D'autres émissions françaises connaîtront une diffusion internationale, Martin Meissonnier parviendra à exporter son « Megamix » sur Channel Four en Grande-Bretagne, ainsi qu'au Japon, contribuant ainsi à diffuser partout les musiques du monde, passionnant des spectateurs aussi exigeants que Robert Plant et Jimmy Page. Présentée par l'animateur Nagui en direct, l'émission « Taratata » accueille Lou Reed, Willy DeVille et Simple Minds. Soumise à des changements d'horaires de 1993 à 1997, elle est revenue au début de soirée sur France 2 au printemps 1999, dans une version plus grand public pour finalement disparaître.

Dès 1989, l'éphémère émission d'Antenne 2 « l'autre musique » a anticipé l'ouverture des cloisons de la musique au cours des années 90, présentant aussi bien des reportages sur le rap français naissant que sur John Lee Hooker, Tom Jobim, l'acid jazz londonien, le label Real World de Peter Gabriel ou encore Bunny Wailer. Malheureusement, cette émission, comme d'autres, s'est interrompue au bout d'un trimestre, victime des rapports délicats entre la musique et la télévision et des éternels tiraillements entre la qualité et l'audience, la contre-culture et la culture subventionnée.

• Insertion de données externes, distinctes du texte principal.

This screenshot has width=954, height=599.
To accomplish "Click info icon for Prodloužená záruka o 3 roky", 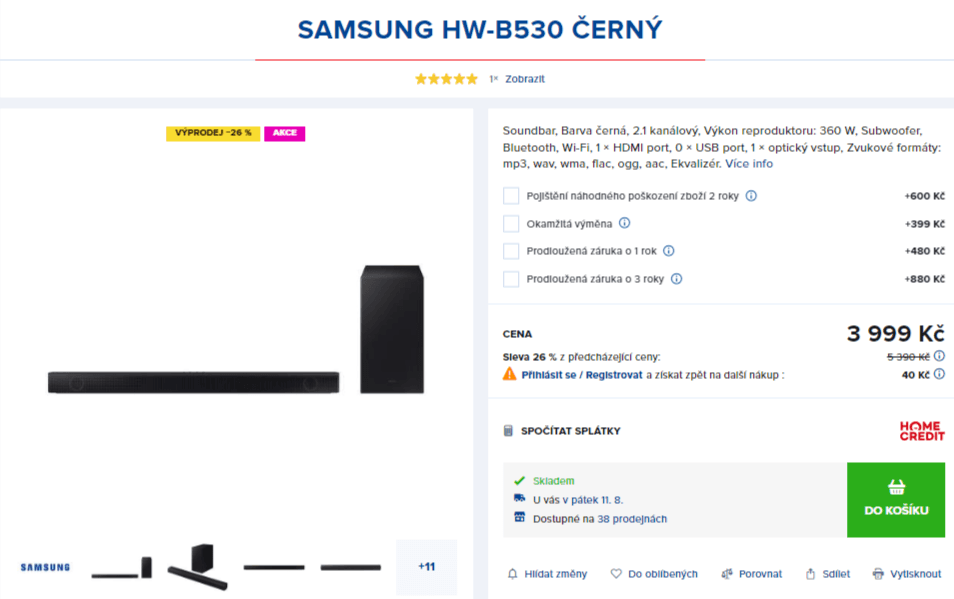I will coord(677,279).
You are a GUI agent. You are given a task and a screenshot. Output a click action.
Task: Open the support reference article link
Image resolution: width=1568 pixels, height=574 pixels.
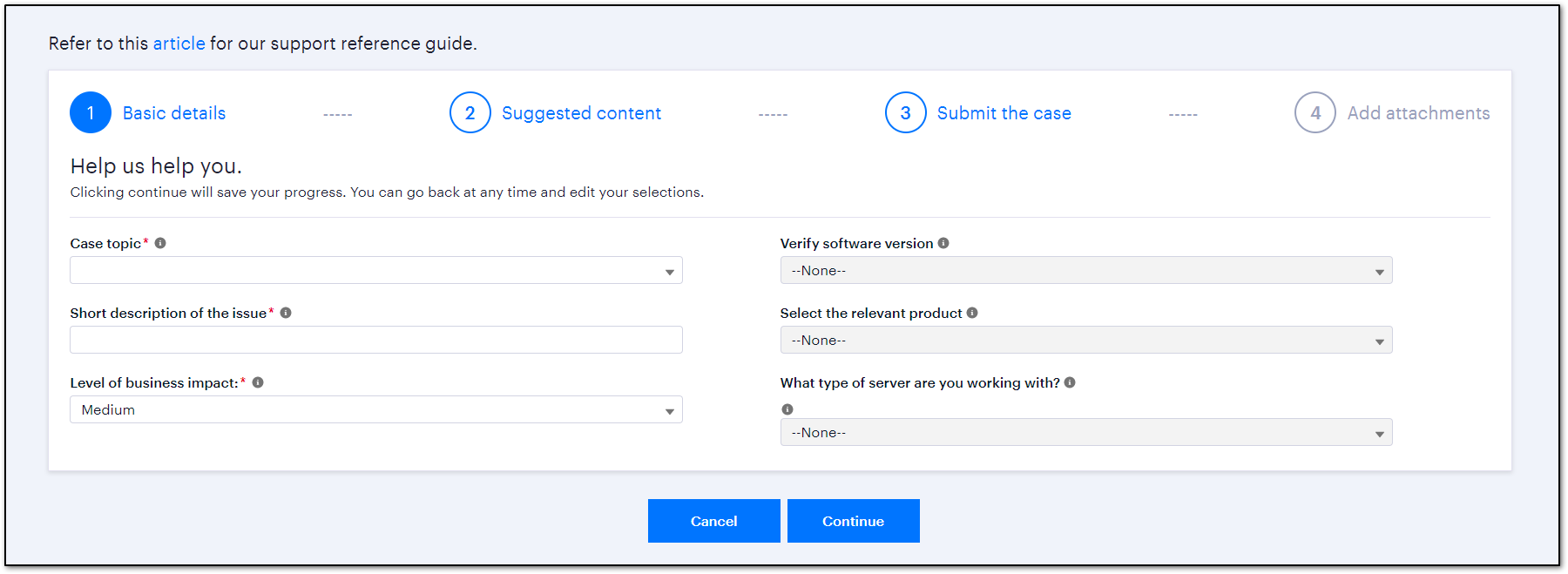[x=179, y=44]
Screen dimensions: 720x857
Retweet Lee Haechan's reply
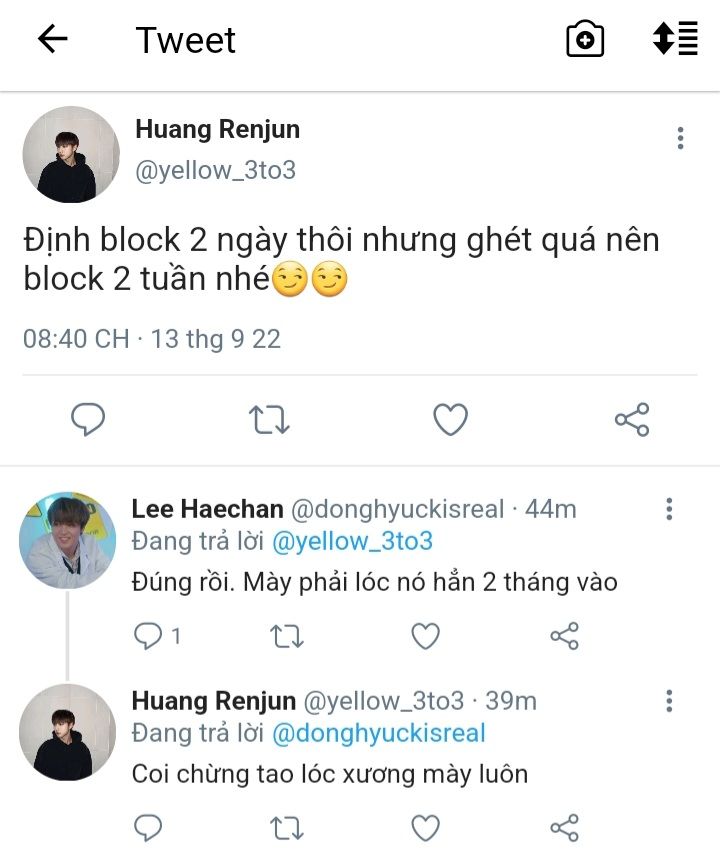288,636
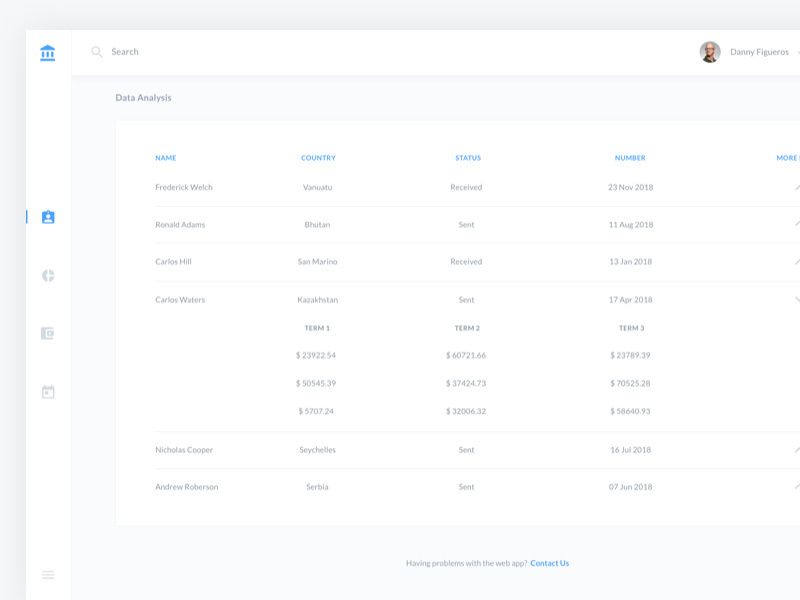Viewport: 800px width, 600px height.
Task: Open the calendar icon in the sidebar
Action: [x=47, y=389]
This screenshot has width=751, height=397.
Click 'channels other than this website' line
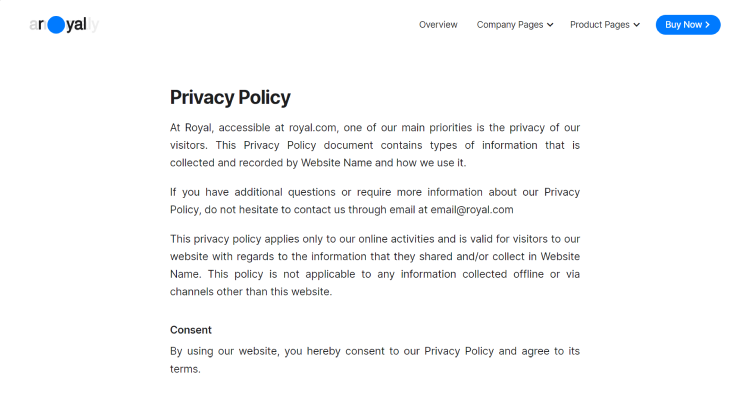pos(251,292)
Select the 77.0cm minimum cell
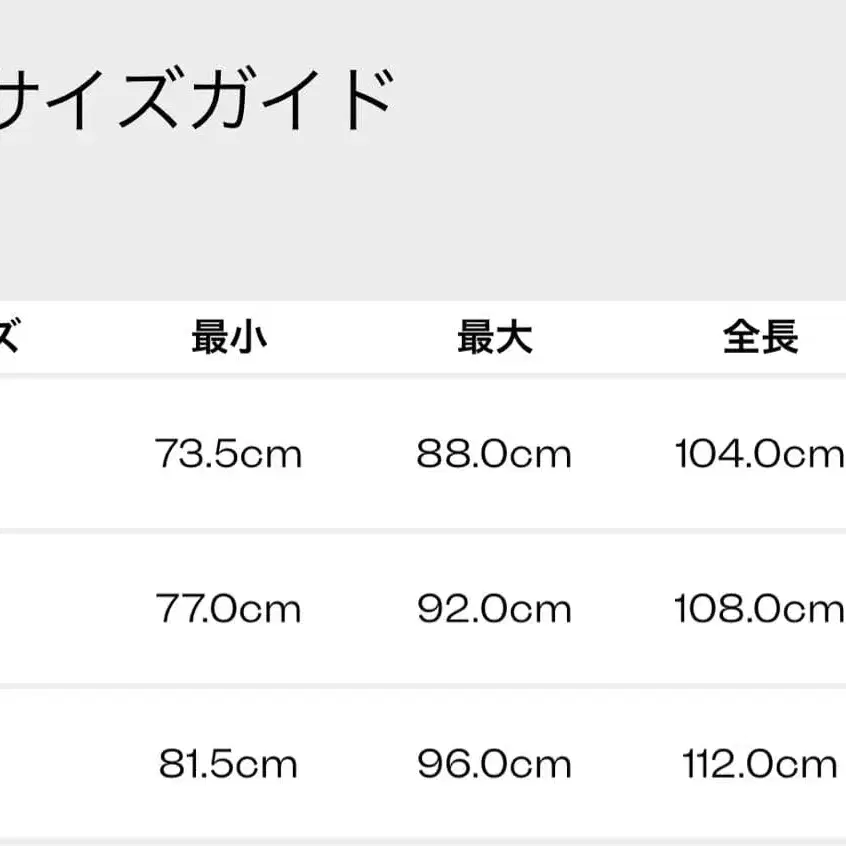Screen dimensions: 846x846 coord(229,609)
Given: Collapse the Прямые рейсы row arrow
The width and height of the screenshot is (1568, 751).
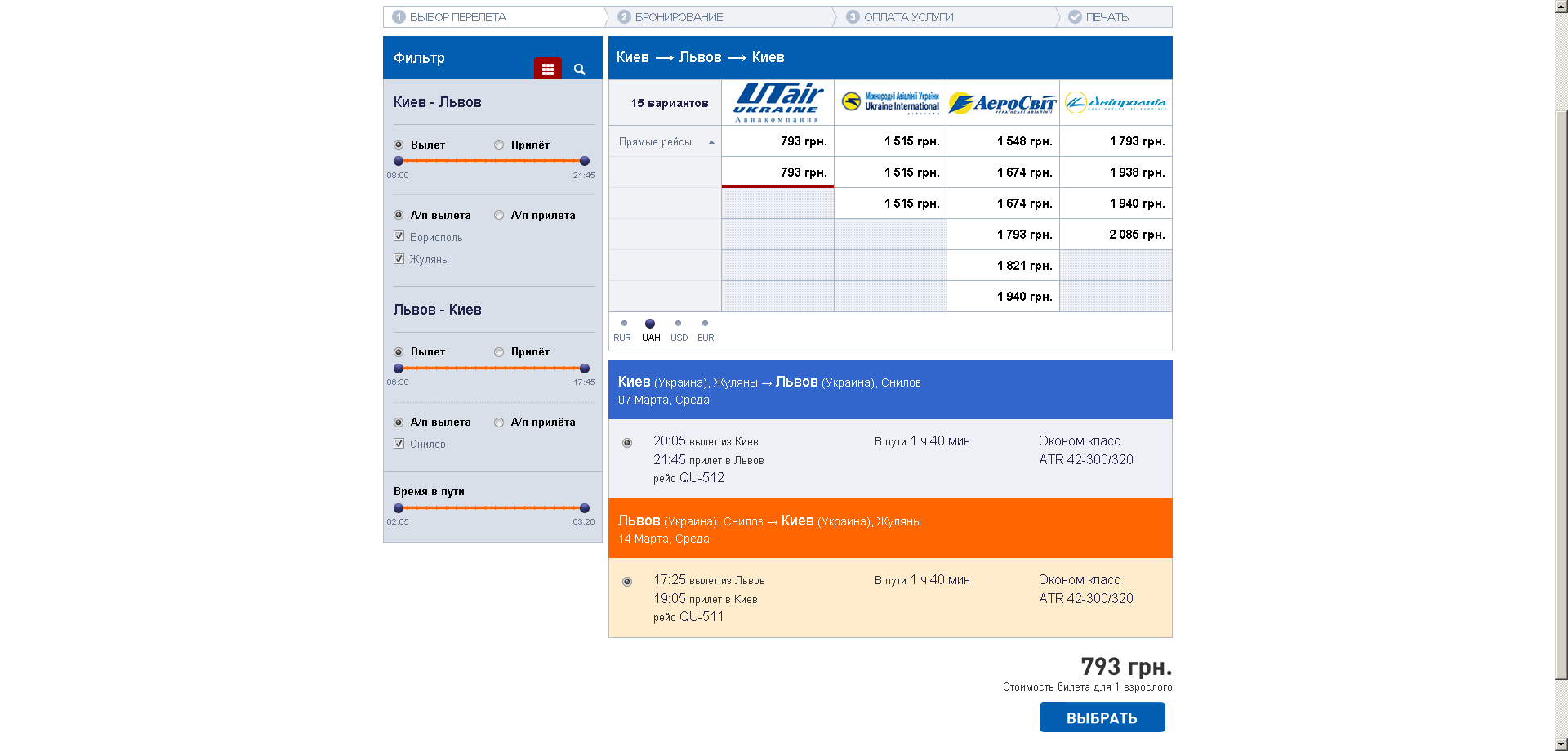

A la manière de « Saturday Night Live » et de l'émission de David Letterman, « Nulle part ailleurs » accueillait en direct sur Canal + les meilleurs musiciens du rock et des autres musiques du moment, même si, désormais, le rock est confiné à Arte (« Tracks ») ou aux chaînes du cable (MCM et Canal Jimmy).

En ouvrant son antenne le 1 er août 1981 par le clip des Buggles, « Video Killed The Radio Star », la chaîne américaine câblée MTV ouvrit effectivement une ère nouvelle dans la diffusion, la présentation et la perception du rock (et de la variété). Son objectif était aussi imparable qu'élémentaire : faire de la radio avec des images. Et donner ainsi définitivement l'avantage à la télévision dans l'exposition et la promotion des chansons par rapport à la radio, plus mobile, plus propice à l'imagination, mais aussi plus frustre et moins moderne. La télévision a constitué un danger en même temps qu'un allié pour le rock. Elle l'a certes rendu dominant, majoritaire, a aboli ses frontières. Mais en accélérant sa propagation, en substituant des images imposées à celles de maturation comme la profondeur de son emprise sur les esprits. A se demander si Bob Dylan n'avait pas raison, dans « TV Talking Song » d'affirmer : « Sometimes, you gotta do like Elvis did / And blow the whole thing up ».